Le Premier ministre du Pakistan Imran Khan.

Le président américain Donald Trump reçoit lundi le Premier ministre du Pakistan Imran Khan pour une rencontre centrée l'Afghanistan, au moment où Washington cherche à se désengager de ce pays après 18 ans d'intervention militaire.

Pour sa première visite à la Maison Blanche depuis son arrivée au pouvoir, l'ancien champion de cricket peut s'attendre à une série de demandes de la part du milliardaire républicain qui a, par le passé, accusé Islamabad de "mensonges" et de "duplicité".

L'objectif est "de pousser pour une coopération concrète du Pakistan sur le processus de paix afghan", et "d'encourager le Pakistan à accentuer ses efforts récents contre les terroristes sur son territoire", résume un responsable américain sous couvert d'anonymat.

Les Etats-Unis mettent les bouchées doubles pour arracher un accord politique avec les talibans avant l'élection présidentielle afghane, prévue fin septembre, ce qui ouvrirait la voie à un retrait des troupes américaines.

Washington et Kaboul accusent Islamabad de soutenir des groupes extrémistes armés comme le réseau Haqqani, allié des talibans, en lui fournissant des refuges dans ses régions frontalières avec l'Afghanistan.

Le Pakistan nie un tel soutien, arguant à l'inverse des énormes sacrifices humains et financiers consentis dans sa lutte contre le terrorisme.

"Ce n'est pas un secret: nous sommes préoccupés par les liens entre certains groupes (terroristes) et l'armée et les services de renseignement pakistanais", résume un responsable américain.

Du côté pakistanais, on insiste sur la nécessité d'une "relance les relations bilatérales" après des années tumultueuses.

"L'un des éléments frappants de cette rencontre Trump-Khan à venir est le décalage énorme des attentes", souligne Michael Kugelman du Wilson Center à Washington.

"Le Pakistan espère que cette rencontre permettra aux deux pays de repartir sur de bonnes bases.
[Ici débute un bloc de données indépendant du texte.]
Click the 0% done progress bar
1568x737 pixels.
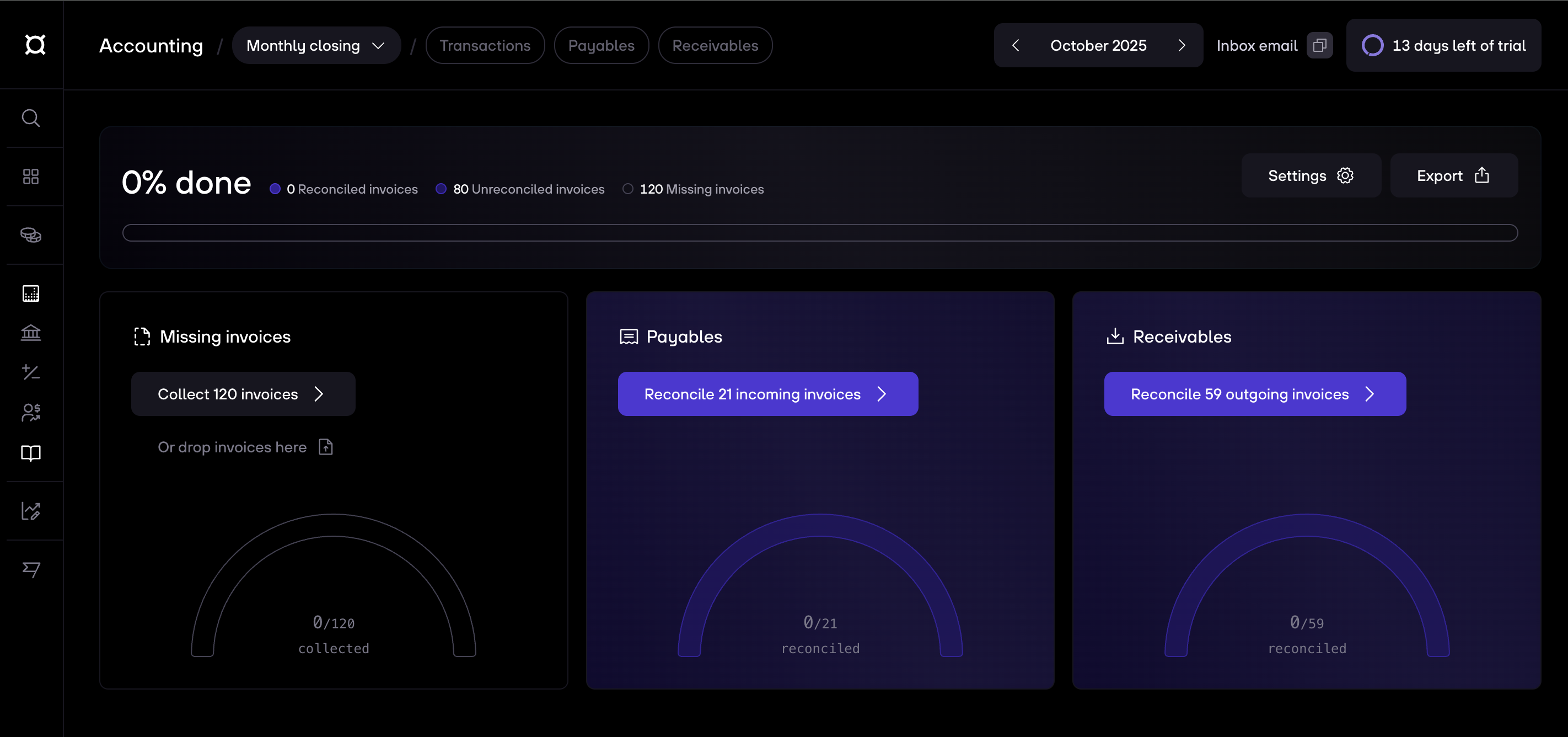pyautogui.click(x=819, y=233)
Les Etats-Unis ont un objectif beaucoup plus précis: s'assurer d'une grande coopération du Pakistan sur le processus de paix afghan", ajoute-t-il.

Les interactions entre les deux dirigeants aux parcours atypiques seront aussi scrutées à la loupe.

Avant d'être élu, Imran Khan avait considéré la perspective d'une rencontre avec le président américain comme une "pilule amère" à avaler.